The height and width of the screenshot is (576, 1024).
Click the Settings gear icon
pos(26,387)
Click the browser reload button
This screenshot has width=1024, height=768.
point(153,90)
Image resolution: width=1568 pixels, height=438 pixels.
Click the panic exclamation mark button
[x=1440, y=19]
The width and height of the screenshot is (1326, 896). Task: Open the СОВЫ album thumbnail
......
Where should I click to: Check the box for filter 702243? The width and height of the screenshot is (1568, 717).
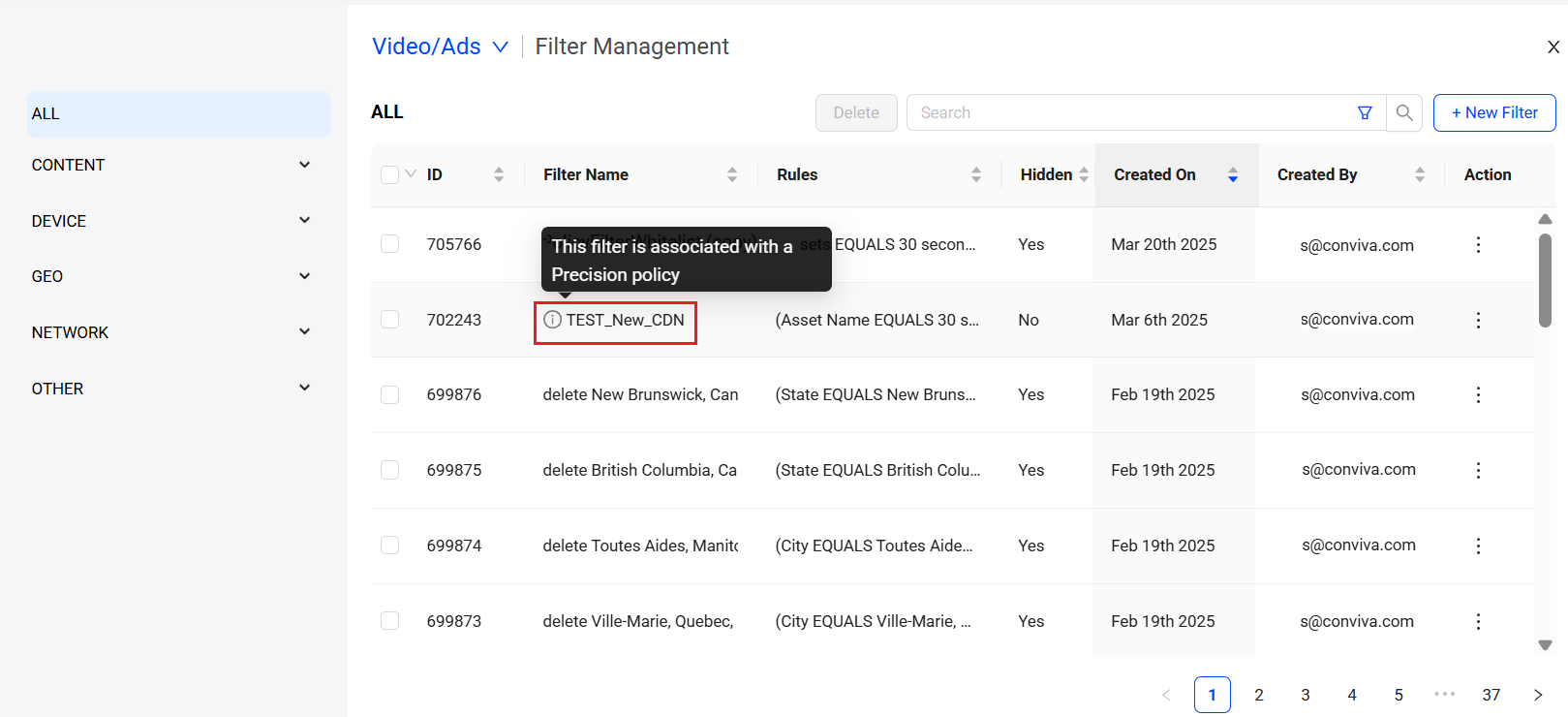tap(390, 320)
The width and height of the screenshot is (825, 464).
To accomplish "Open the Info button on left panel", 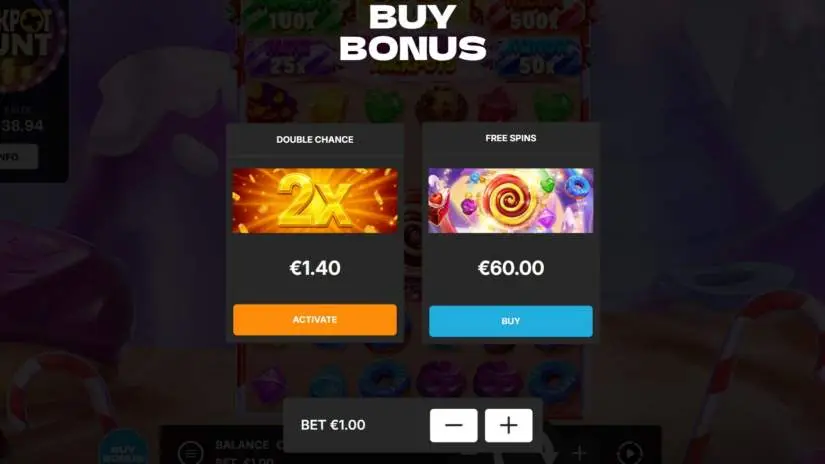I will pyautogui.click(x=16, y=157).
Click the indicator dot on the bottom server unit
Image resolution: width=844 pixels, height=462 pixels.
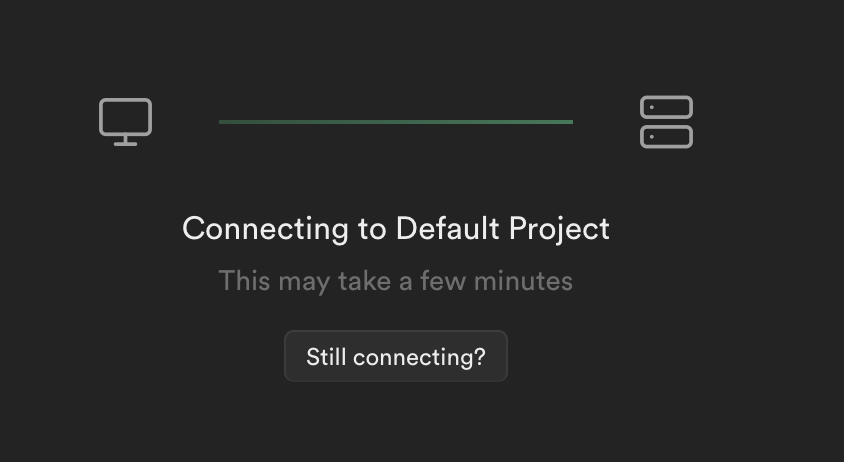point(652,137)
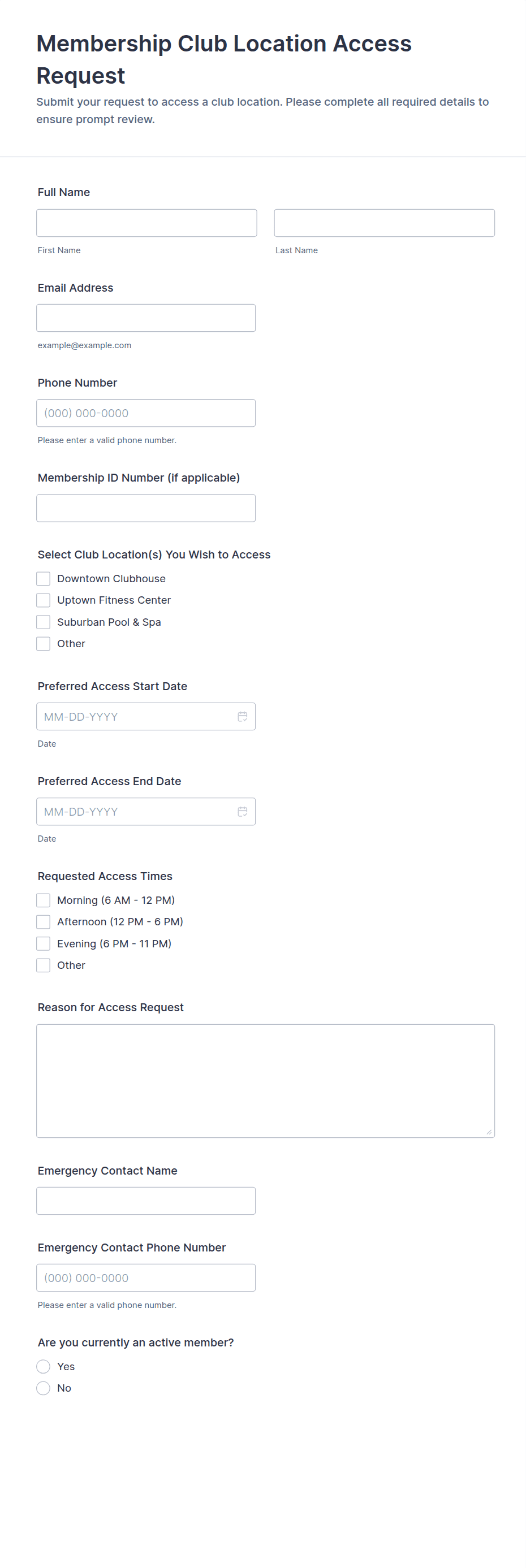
......
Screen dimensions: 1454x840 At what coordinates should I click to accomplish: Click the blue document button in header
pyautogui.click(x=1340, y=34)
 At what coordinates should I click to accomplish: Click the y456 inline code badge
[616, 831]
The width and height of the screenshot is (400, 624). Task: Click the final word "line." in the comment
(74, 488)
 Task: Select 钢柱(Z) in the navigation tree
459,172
......
**Work order:**
Look above for the line holding "The height and", then set down exactly that line and every line after it up to and including the line holding "Image resolution: width=1568", with nothing else.

**Answer section:**
The height and width of the screenshot is (576, 1024).
Click the Settings gear icon
pos(26,387)
Click the browser reload button
This screenshot has width=1024, height=768.
point(153,90)
Image resolution: width=1568 pixels, height=438 pixels.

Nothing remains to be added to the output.